**TASK DETAILS:** Produce word for word the lines of the data below running from the one that has "Click the description ending with IN CLAIMS" to the one that has "Task: Select the 高级 text label", inclusive, and no others.
------ TASK DATA ------
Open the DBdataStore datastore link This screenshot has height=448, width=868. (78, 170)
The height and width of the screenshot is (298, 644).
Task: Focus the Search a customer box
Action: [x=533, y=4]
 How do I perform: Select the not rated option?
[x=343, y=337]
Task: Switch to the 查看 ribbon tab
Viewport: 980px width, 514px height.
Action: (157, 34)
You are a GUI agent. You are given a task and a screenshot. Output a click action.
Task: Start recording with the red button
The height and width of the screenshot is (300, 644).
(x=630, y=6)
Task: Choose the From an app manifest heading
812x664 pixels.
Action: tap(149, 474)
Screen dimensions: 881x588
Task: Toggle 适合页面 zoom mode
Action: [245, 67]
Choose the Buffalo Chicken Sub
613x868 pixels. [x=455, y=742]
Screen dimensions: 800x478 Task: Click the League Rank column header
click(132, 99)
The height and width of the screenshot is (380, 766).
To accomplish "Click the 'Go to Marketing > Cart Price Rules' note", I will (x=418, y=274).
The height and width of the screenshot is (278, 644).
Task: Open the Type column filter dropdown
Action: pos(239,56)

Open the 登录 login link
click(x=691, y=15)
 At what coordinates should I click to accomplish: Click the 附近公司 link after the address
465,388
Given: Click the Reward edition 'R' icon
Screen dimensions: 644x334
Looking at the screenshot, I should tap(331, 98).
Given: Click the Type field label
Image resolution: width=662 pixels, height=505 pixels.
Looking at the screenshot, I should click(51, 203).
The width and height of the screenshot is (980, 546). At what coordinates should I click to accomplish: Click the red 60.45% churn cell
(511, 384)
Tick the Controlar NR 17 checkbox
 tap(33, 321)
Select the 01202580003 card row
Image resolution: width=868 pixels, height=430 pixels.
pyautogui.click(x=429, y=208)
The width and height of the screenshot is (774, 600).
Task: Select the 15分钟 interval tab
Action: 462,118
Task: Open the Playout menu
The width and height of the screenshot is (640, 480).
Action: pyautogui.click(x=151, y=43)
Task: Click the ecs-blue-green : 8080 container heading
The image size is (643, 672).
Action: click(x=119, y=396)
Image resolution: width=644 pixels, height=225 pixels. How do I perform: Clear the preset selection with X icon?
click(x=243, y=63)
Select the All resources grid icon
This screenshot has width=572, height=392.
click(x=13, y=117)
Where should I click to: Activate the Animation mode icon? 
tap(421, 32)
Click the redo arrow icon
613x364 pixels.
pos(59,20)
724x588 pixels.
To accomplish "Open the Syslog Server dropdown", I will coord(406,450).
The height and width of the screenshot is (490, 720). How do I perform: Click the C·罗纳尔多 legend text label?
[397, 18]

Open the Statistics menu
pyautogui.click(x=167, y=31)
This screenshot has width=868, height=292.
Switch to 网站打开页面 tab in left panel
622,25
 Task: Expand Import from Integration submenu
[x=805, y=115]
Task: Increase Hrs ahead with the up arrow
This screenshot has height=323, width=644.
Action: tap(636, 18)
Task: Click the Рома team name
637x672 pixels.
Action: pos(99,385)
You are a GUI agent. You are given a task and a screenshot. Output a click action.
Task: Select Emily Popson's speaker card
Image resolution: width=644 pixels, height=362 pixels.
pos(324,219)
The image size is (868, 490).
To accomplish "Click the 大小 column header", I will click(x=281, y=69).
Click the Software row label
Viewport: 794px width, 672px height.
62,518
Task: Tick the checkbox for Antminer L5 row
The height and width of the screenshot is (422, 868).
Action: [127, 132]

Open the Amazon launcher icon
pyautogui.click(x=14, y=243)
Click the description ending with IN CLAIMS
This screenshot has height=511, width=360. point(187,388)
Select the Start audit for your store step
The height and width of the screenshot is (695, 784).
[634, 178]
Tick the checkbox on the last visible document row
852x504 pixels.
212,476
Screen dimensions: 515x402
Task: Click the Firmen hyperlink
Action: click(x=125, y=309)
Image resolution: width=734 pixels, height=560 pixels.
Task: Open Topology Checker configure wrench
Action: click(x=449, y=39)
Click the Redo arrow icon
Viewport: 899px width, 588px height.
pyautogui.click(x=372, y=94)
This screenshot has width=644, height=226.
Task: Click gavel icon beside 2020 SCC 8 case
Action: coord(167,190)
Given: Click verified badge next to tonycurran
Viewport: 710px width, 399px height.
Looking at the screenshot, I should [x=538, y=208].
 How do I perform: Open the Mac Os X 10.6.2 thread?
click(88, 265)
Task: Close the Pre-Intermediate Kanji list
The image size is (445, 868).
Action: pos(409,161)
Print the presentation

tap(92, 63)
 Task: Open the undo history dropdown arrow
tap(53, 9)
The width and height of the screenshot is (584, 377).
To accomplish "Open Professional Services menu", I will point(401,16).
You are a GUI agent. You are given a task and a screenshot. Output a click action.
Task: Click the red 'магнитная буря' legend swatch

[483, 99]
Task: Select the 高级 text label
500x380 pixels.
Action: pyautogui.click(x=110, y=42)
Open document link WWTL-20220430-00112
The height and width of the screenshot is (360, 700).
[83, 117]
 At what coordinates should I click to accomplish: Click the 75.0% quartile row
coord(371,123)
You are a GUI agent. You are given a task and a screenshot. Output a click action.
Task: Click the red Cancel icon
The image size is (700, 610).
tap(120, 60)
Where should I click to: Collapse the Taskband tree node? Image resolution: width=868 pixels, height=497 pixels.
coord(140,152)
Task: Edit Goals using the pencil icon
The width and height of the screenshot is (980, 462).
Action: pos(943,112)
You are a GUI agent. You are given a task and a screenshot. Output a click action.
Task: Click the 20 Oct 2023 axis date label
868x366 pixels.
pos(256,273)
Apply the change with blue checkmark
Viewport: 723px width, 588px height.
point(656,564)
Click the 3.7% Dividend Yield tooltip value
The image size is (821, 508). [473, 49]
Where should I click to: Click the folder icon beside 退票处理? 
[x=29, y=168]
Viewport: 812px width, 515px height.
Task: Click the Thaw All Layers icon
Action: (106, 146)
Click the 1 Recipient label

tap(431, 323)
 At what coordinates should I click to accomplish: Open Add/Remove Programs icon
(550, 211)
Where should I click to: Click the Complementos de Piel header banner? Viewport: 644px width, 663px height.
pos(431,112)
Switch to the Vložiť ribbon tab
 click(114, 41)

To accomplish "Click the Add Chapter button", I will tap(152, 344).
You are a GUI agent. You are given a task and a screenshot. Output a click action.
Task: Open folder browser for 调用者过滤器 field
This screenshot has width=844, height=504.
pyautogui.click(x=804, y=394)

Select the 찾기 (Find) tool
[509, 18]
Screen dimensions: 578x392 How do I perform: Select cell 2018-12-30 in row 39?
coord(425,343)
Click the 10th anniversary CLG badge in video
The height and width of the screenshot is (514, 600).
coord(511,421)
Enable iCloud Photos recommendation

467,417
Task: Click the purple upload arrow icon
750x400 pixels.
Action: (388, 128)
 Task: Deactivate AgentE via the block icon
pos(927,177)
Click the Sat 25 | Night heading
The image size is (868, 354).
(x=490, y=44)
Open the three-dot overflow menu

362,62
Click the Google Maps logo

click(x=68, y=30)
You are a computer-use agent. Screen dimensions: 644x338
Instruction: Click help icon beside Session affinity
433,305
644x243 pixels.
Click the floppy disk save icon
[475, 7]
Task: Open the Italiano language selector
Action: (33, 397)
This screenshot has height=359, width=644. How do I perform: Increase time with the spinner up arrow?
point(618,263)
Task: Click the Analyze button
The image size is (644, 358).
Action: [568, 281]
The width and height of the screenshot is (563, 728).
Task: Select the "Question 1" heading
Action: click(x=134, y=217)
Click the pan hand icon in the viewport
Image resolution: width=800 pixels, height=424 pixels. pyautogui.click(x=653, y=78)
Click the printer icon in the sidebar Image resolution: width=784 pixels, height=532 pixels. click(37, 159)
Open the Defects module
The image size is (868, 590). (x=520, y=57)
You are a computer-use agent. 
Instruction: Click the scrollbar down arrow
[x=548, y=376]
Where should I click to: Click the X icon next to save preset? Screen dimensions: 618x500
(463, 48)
------
**RESPONSE BELOW:**
Click the description ending with IN CLAIMS
This screenshot has height=511, width=360. point(187,388)
Select the Start audit for your store step
The height and width of the screenshot is (695, 784).
[634, 178]
Tick the checkbox on the last visible document row
852x504 pixels.
212,476
Screen dimensions: 515x402
Task: Click the Firmen hyperlink
Action: click(x=125, y=309)
Image resolution: width=734 pixels, height=560 pixels.
Task: Open Topology Checker configure wrench
Action: click(x=449, y=39)
Click the Redo arrow icon
Viewport: 899px width, 588px height.
pyautogui.click(x=372, y=94)
This screenshot has width=644, height=226.
Task: Click gavel icon beside 2020 SCC 8 case
Action: coord(167,190)
Given: Click verified badge next to tonycurran
Viewport: 710px width, 399px height.
Looking at the screenshot, I should [x=538, y=208].
 How do I perform: Open the Mac Os X 10.6.2 thread?
click(88, 265)
Task: Close the Pre-Intermediate Kanji list
The image size is (445, 868).
Action: pos(409,161)
Print the presentation

tap(92, 63)
 Task: Open the undo history dropdown arrow
tap(53, 9)
The width and height of the screenshot is (584, 377).
To accomplish "Open Professional Services menu", I will point(401,16).
You are a GUI agent. You are given a task and a screenshot. Output a click action.
Task: Click the red 'магнитная буря' legend swatch

[483, 99]
Task: Select the 高级 text label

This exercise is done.